Does L4T 32.7.4 Support Ubuntu Focal-Fossa 20.04?

Hi I’ve read the threads from 2 years ago saying that Jetson Nano is not planned to support ubuntu 20.04-- but when I look at the release notes for L4T 32.7.2 it says clearly:

NVIDIA® Jetson™ Linux Driver Package (L4T) is the board support package for Jetson. It includes Linux Kernel 4.9, bootloader, NVIDIA drivers, flashing utilities, sample filesystem based on Ubuntu 18.04, and more for the Jetson platform.

Whereas in 32.7.3 and .4 the message is changed to:

NVIDIA® Jetson™ Linux Driver Package is the board support package for Jetson. It includes Linux Kernel, UEFI bootloader, NVIDIA drivers, flashing utilities, sample filesystem based on Ubuntu, and more for the Jetson platform.

It no longer mentions that support is limited to ubuntu 18.04. Does this mean its now expected to work? This is for a production application and we don’t really have the resources to do fullsome exploration. We don’t want our fleet of IoT devices to get stuck on a dead OS.

Thanks,
Peter

No, L4L 32.* goes along with Jetpack 4, which is based on Ubuntu 18.04. 20.04 is not officially supported, i.e. NVidia won’t help you with that.

However, there are projects like

I haven’t tried them, but they should work. If you use them especially in a commercial product you are totally on your own and won’t receive any help from NVidia.

In a commercial setting it might make sense to change over to Orin Nano which will also receive at least Jetpack 6 with Ubuntu 22.04, which will receive updates until 2027.

Thanks-- we might play arround with qengineering’s images but we probably won’t switch to Nano Orin, because of the cost of the module, the cost of recertification, and retrofitting them into existing devices.

We use balena for our device deployment so I will ask over there if anyone has had any success deploying Qengineering’s image.

Then be aware that your clock is ticking. Ubuntu 20.04 has got 18 month of support left until May 2025. You need to know that you are sitting on an aging platform.
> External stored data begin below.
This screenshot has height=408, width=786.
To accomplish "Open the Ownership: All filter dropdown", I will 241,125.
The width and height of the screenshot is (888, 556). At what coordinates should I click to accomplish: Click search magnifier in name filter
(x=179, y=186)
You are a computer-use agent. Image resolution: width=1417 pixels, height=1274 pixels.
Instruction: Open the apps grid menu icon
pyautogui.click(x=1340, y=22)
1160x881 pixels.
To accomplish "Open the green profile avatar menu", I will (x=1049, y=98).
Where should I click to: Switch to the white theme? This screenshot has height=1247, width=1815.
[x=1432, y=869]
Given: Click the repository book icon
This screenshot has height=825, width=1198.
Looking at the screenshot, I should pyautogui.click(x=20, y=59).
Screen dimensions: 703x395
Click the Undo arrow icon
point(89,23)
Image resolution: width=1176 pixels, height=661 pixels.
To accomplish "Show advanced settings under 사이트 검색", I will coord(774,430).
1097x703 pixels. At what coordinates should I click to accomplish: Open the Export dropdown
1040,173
Someone on my team found this cryptic announcement of an announcement from last november:

The hope is that maybe Nvidia will reconsider, and provide software/firmware for the product that they are planning to sell untill 2027.

The reason this is a pain point for us is that we are application developers using NodeJS. Definitely not experts in low level operating system stuff. We are currently stuck on Node v16 because precompiled binaries for Node v18+ depend on kernal 5+ so this means were stuck on a dead version of nodeJs and a dead version of multiple other packages.

I guess one solution would be to compile our own binaries of nodeJs 20.04. but that’s a rabbit hole we don’t really want to go down.

Please be aware, albeit they created an Ubuntu20.04 image for the Nano, it still is based on Kernel 4.9.253! There is no support for more recent kernel versions to my knowlege.

… and there most likely won’t be any newer kernel support unless NVidia pushes their drivers into Linux mainline.